13 October 2000 03:00 PM

Tags: netscape, mozilla, aol, open source

Financial analysts may like the deal. Some users may find it appealing. But the open source advocates at Mozilla.org are none too happy about Netscape Communications' pending absorption into America Online.

Mozilla.org is a small group of individuals dedicated to shepherding Netscape's browser and other open-software projects through the open-source process. The group works closely with the 100 or so full-time Netscape employees who are developing the code base that is passed on to Mozilla.

Netscape, which made its browser open source a year ago or so, is free to take the changes made by open source backers and reincorporate it into its browser.

Jamie Zawinski, one of the Mozilla faithful -- a self-described evangelist, gestaltmeister, representative of the net and even Webmaster -- has posted to the Mozilla web site an open letter entitled "fear and loathing on the merger trail."
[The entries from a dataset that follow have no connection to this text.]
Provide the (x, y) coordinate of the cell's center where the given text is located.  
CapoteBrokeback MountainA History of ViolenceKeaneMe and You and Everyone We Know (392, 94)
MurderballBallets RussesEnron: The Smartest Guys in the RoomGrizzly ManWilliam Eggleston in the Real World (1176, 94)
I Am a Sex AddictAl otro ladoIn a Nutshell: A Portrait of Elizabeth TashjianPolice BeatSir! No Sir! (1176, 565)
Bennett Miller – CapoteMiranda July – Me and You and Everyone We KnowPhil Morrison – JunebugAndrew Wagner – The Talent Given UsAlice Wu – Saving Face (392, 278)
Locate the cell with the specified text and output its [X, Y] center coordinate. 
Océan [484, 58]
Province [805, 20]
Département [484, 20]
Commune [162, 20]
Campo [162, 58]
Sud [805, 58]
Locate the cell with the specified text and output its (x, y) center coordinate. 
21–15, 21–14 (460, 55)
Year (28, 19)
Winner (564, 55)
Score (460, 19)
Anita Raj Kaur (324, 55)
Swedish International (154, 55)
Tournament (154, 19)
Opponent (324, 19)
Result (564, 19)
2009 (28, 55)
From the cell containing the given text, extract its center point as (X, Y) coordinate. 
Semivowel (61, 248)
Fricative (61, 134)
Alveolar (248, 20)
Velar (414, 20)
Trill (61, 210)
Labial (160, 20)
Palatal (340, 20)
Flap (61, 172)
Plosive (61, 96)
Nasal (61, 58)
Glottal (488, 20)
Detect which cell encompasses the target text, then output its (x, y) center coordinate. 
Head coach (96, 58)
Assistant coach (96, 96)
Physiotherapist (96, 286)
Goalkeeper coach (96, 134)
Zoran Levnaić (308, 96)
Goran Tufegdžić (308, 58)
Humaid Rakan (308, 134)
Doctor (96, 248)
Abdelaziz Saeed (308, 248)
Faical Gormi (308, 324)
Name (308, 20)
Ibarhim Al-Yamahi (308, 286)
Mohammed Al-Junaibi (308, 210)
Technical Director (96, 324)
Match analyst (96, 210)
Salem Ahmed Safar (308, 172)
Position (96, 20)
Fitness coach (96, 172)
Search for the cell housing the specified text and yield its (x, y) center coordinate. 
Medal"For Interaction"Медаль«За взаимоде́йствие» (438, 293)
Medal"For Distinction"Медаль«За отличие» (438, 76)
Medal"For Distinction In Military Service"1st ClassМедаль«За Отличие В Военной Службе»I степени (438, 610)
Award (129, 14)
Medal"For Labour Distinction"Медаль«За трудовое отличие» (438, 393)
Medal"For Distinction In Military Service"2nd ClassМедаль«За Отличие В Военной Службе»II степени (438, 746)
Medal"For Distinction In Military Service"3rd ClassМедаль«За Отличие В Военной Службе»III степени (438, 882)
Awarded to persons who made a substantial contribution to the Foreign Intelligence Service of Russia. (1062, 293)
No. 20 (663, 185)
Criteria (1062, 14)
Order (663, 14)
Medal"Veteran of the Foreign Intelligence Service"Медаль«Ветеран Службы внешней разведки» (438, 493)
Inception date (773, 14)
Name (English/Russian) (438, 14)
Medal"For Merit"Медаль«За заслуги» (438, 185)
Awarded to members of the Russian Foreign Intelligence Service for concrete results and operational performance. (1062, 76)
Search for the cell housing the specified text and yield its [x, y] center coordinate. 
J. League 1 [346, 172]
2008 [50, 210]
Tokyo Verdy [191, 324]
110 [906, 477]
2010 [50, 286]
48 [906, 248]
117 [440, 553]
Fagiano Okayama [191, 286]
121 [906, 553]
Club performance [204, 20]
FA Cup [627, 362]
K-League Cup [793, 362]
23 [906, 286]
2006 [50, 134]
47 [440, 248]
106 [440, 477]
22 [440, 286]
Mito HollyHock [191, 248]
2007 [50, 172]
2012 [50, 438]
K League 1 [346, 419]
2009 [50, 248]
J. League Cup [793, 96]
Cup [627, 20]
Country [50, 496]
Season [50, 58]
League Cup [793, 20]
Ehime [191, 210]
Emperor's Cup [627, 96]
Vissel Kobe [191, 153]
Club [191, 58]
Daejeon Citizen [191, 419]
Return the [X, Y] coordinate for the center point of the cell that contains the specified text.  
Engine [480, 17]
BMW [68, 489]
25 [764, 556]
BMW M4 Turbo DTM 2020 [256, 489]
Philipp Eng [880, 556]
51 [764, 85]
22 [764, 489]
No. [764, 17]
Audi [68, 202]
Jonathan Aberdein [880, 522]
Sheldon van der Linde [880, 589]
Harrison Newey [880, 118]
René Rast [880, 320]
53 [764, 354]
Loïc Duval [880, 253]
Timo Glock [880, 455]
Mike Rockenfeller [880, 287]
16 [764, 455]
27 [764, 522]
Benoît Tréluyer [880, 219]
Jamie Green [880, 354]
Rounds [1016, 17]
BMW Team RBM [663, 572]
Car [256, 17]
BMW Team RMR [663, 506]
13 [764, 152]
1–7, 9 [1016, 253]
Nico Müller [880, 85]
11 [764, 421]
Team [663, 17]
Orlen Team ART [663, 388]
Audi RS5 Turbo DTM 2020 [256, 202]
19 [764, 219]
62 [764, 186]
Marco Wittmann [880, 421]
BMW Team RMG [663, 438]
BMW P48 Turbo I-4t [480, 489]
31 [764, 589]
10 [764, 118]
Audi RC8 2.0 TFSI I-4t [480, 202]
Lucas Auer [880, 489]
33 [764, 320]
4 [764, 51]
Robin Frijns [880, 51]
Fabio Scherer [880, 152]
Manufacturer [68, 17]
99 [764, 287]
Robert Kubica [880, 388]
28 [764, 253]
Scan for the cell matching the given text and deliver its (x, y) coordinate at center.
In the letter, Zawinski attempts to assure the open source community that "mozilla.org is not Netscape. And it is not now, nor will it ever be, AOL."

Mozilla remains unafazed
During a press teleconference in which officials from AOL, Netscape and Sun Microsystems commented on the potential impact of the $US4.2 billion AOL-Netscape merger, Netscape's Netcenter General Manager Mike Homer downplayed any negative impact the merger could have on Mozilla.

Zawinski, in his online letter, insists that it is the people doing the coding, not Netscape, who are setting the agenda for Mozilla. (Zawinski did not respond to a request for comment by press time.)

The best-case scenario for the open-source backers at Mozilla? AOL just ignores them and lets them continue on their merry way.

"It's hard to imagine that they [AOL] would spend $4 billion dollars on Netscape just to throw away the client," Zawinski writes. "It is not unreasonable to assume that they [AOL] will adopt the same attitude that Netscape has: that open source works, and that the best way to have a top-of-the-line Web browser is to keep it open."

In the worst case, if AOL decides to try to return the Netscape browser to its former "proprietary" state, Zawinski notes, the code is already out there and will continue to be available via an open-source license.